Hier, les taux d’intérêt britannique sont passés en dessous de ceux de l’Allemagne. Alors que Londres est beaucoup moins vertueux.
Pour la première fois depuis 2009, les taux d’intérêt du Royaume-Uni sont inférieurs à celle de l’Allemagne : les marchés financiers considèrent que la dette britannique a plus de chances d’être remboursée que son homologue continentale. Alors que le déficit de Londres est bien plus important que celui de Berlin. Et que les Anglais font le contraire de ce que préconisent les Allemands, en mobilisant massivement la banque centrale pour injecter de la monnaie et soutenir l’économie – la Banque d’Angleterre a créé de la monnaie pour près de 15% du pib, et elle n'a rien d'"indépendant" au sens allemand.

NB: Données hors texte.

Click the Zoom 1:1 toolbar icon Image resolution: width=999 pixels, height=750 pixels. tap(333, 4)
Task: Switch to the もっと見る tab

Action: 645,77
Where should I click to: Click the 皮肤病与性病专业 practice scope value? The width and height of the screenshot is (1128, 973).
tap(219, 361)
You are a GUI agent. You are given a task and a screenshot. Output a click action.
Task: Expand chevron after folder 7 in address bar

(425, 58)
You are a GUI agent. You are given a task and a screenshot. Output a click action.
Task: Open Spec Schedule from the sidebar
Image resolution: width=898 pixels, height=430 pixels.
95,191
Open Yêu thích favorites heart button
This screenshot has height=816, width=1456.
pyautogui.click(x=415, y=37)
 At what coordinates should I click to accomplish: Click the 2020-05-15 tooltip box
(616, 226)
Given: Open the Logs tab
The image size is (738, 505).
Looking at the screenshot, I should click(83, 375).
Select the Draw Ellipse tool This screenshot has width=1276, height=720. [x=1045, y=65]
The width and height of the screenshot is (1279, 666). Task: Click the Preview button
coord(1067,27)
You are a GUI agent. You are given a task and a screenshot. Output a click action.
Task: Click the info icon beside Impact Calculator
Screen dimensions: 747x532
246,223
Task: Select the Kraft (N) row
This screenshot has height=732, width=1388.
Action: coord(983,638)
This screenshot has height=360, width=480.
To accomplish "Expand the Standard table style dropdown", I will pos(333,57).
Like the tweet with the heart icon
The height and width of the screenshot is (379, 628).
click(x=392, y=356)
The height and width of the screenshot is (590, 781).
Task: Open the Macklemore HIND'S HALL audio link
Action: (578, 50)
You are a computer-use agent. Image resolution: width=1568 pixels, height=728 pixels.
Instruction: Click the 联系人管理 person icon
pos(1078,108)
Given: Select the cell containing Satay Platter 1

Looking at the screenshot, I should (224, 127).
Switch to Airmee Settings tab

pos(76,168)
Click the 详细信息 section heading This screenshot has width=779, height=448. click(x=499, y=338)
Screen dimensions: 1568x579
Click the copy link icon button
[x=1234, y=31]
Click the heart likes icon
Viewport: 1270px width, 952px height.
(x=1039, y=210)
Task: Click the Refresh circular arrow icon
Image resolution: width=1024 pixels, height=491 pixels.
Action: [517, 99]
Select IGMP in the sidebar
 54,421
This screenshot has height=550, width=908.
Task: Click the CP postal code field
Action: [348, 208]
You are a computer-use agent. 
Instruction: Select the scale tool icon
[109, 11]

Dans la finance comme dans la vie, la vertu n’est pas toujours récompensée. Et le pragmatique réussit souvent bien mieux que le dogmatique. L’obstination avec laquelle l’Allemagne refuse absolument qu’on sollicite la banque centrale européenne (BCE), contre l’avis de la France, ne suffit pas à rassurer les prêteurs, qui redoutent maintenant l’effondrement de toute la zone.
Une fois encore, le Royaume-Uni s’affirme comme un modèle de politique économique : pragmatisme monétaire avec dévaluation, et sévère rigueur budgétaire, avec les coupes décidées par le Premier ministre Cameron à son arrivée. Il parvient ainsi à offrir une perspective plus rassurante que la zone euro, qui fait exactement le contraire : rigueur monétaire et redressement approximatif sur le plan du budget.